**Exercise objective:** Nothing in the records should be altered; retype them all exactly.

------------------------------

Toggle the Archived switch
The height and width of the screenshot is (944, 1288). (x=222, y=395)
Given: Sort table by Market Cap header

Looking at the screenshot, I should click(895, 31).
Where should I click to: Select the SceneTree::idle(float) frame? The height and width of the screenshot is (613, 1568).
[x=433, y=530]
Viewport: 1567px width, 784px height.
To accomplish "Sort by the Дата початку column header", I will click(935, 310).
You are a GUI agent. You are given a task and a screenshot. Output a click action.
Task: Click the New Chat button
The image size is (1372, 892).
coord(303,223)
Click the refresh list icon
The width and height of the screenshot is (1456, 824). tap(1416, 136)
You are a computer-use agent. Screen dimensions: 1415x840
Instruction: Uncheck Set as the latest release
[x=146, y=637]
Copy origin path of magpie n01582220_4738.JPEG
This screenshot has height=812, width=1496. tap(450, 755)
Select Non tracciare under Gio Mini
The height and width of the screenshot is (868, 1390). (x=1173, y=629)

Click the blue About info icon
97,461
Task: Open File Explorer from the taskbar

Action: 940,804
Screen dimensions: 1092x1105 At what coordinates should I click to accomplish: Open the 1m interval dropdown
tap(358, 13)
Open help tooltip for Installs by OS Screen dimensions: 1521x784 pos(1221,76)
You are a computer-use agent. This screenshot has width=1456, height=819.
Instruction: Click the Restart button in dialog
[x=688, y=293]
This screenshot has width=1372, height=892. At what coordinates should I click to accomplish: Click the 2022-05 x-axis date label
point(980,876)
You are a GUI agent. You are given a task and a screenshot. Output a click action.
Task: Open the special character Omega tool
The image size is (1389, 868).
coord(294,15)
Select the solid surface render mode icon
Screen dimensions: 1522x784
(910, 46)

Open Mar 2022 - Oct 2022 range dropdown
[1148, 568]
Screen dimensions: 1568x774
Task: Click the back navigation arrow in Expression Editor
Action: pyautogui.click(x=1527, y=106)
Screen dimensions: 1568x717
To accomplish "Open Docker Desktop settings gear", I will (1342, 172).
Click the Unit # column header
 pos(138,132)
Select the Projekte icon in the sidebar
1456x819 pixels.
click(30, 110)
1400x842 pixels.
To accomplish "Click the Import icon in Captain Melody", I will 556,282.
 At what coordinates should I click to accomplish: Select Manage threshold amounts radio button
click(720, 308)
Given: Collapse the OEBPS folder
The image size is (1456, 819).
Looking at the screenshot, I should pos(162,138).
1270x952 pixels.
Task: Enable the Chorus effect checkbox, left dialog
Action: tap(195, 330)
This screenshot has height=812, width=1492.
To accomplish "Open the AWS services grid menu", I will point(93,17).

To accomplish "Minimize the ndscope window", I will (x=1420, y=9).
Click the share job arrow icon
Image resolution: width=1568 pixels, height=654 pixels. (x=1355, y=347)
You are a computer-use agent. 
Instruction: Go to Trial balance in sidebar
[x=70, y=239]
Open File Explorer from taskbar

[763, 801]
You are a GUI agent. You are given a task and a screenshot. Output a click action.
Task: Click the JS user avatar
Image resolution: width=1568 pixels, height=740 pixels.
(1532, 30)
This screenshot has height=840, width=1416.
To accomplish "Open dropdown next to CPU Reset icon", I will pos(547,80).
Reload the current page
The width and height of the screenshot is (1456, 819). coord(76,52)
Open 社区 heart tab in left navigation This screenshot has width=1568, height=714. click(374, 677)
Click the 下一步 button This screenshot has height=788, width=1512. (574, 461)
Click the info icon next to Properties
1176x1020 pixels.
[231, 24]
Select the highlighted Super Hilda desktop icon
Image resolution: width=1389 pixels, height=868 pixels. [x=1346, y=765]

------------------------------

**Response area:**
Toggle the Archived switch
The height and width of the screenshot is (944, 1288). (x=222, y=395)
Given: Sort table by Market Cap header

Looking at the screenshot, I should click(895, 31).
Where should I click to: Select the SceneTree::idle(float) frame? The height and width of the screenshot is (613, 1568).
[x=433, y=530]
Viewport: 1567px width, 784px height.
To accomplish "Sort by the Дата початку column header", I will click(935, 310).
You are a GUI agent. You are given a task and a screenshot. Output a click action.
Task: Click the New Chat button
The image size is (1372, 892).
coord(303,223)
Click the refresh list icon
The width and height of the screenshot is (1456, 824). tap(1416, 136)
You are a computer-use agent. Screen dimensions: 1415x840
Instruction: Uncheck Set as the latest release
[x=146, y=637]
Copy origin path of magpie n01582220_4738.JPEG
This screenshot has height=812, width=1496. tap(450, 755)
Select Non tracciare under Gio Mini
The height and width of the screenshot is (868, 1390). (x=1173, y=629)

Click the blue About info icon
97,461
Task: Open File Explorer from the taskbar

Action: 940,804
Screen dimensions: 1092x1105 At what coordinates should I click to accomplish: Open the 1m interval dropdown
tap(358, 13)
Open help tooltip for Installs by OS Screen dimensions: 1521x784 pos(1221,76)
You are a computer-use agent. This screenshot has width=1456, height=819.
Instruction: Click the Restart button in dialog
[x=688, y=293]
This screenshot has width=1372, height=892. At what coordinates should I click to accomplish: Click the 2022-05 x-axis date label
point(980,876)
You are a GUI agent. You are given a task and a screenshot. Output a click action.
Task: Open the special character Omega tool
The image size is (1389, 868).
coord(294,15)
Select the solid surface render mode icon
Screen dimensions: 1522x784
(910, 46)

Open Mar 2022 - Oct 2022 range dropdown
[1148, 568]
Screen dimensions: 1568x774
Task: Click the back navigation arrow in Expression Editor
Action: pyautogui.click(x=1527, y=106)
Screen dimensions: 1568x717
To accomplish "Open Docker Desktop settings gear", I will (1342, 172).
Click the Unit # column header
 pos(138,132)
Select the Projekte icon in the sidebar
1456x819 pixels.
click(30, 110)
1400x842 pixels.
To accomplish "Click the Import icon in Captain Melody", I will 556,282.
 At what coordinates should I click to accomplish: Select Manage threshold amounts radio button
click(720, 308)
Given: Collapse the OEBPS folder
The image size is (1456, 819).
Looking at the screenshot, I should pos(162,138).
1270x952 pixels.
Task: Enable the Chorus effect checkbox, left dialog
Action: tap(195, 330)
This screenshot has height=812, width=1492.
To accomplish "Open the AWS services grid menu", I will point(93,17).

To accomplish "Minimize the ndscope window", I will (x=1420, y=9).
Click the share job arrow icon
Image resolution: width=1568 pixels, height=654 pixels. (x=1355, y=347)
You are a computer-use agent. 
Instruction: Go to Trial balance in sidebar
[x=70, y=239]
Open File Explorer from taskbar

[763, 801]
You are a GUI agent. You are given a task and a screenshot. Output a click action.
Task: Click the JS user avatar
Image resolution: width=1568 pixels, height=740 pixels.
(1532, 30)
This screenshot has height=840, width=1416.
To accomplish "Open dropdown next to CPU Reset icon", I will pos(547,80).
Reload the current page
The width and height of the screenshot is (1456, 819). coord(76,52)
Open 社区 heart tab in left navigation This screenshot has width=1568, height=714. click(374, 677)
Click the 下一步 button This screenshot has height=788, width=1512. (574, 461)
Click the info icon next to Properties
1176x1020 pixels.
[231, 24]
Select the highlighted Super Hilda desktop icon
Image resolution: width=1389 pixels, height=868 pixels. [x=1346, y=765]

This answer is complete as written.